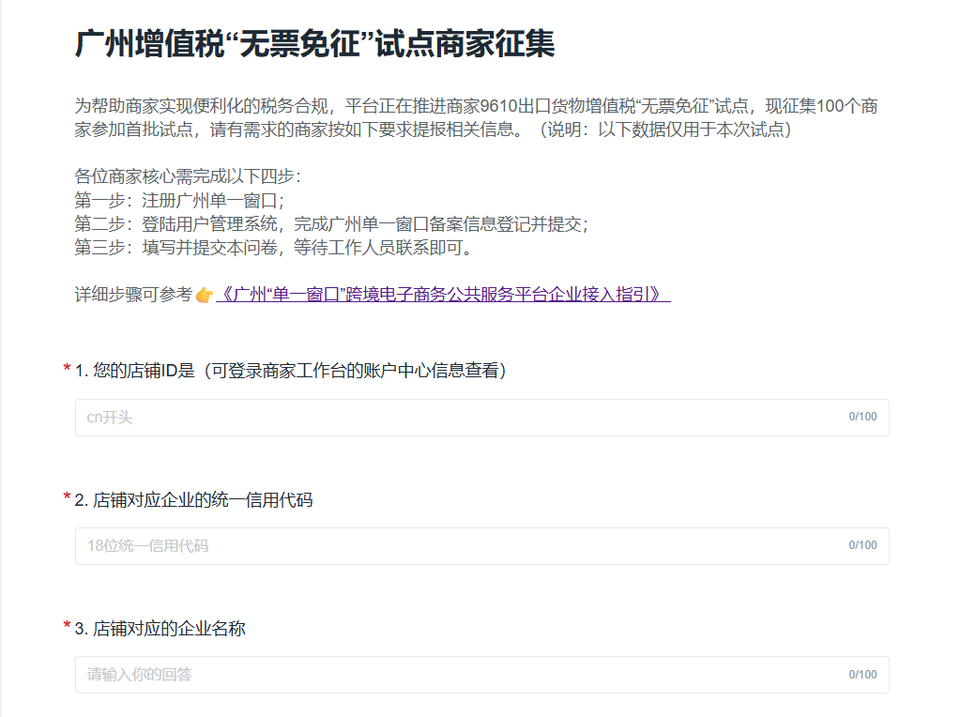Screen dimensions: 960x717
Task: Click the pointing hand emoji icon
Action: 205,296
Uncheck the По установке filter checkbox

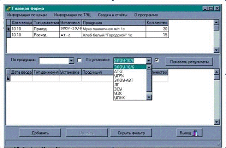[x=157, y=60]
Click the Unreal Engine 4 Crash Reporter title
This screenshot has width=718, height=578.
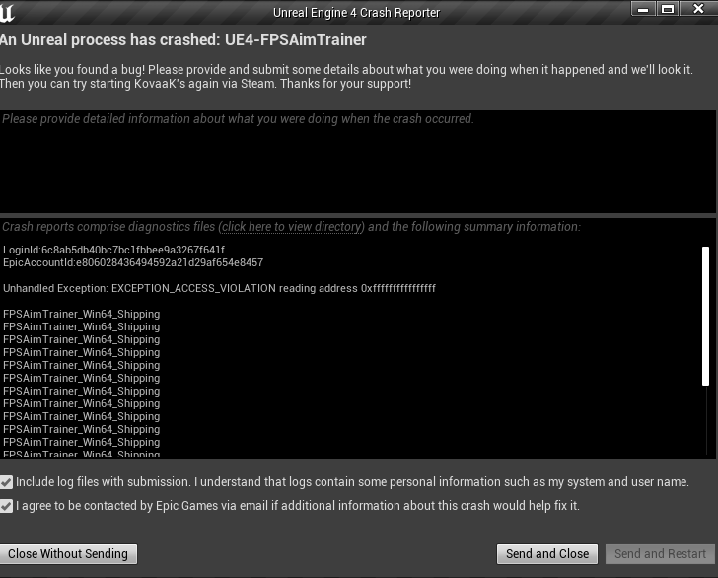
□ □ □ □ □ □ □
Your objective:
From the line containing "Uncheck the По установке filter checkbox" down to the last line of the records above, repeat every line exactly and nothing else, dropping any pictures.

Task result:
Uncheck the По установке filter checkbox

[x=157, y=60]
Click the Unreal Engine 4 Crash Reporter title
This screenshot has width=718, height=578.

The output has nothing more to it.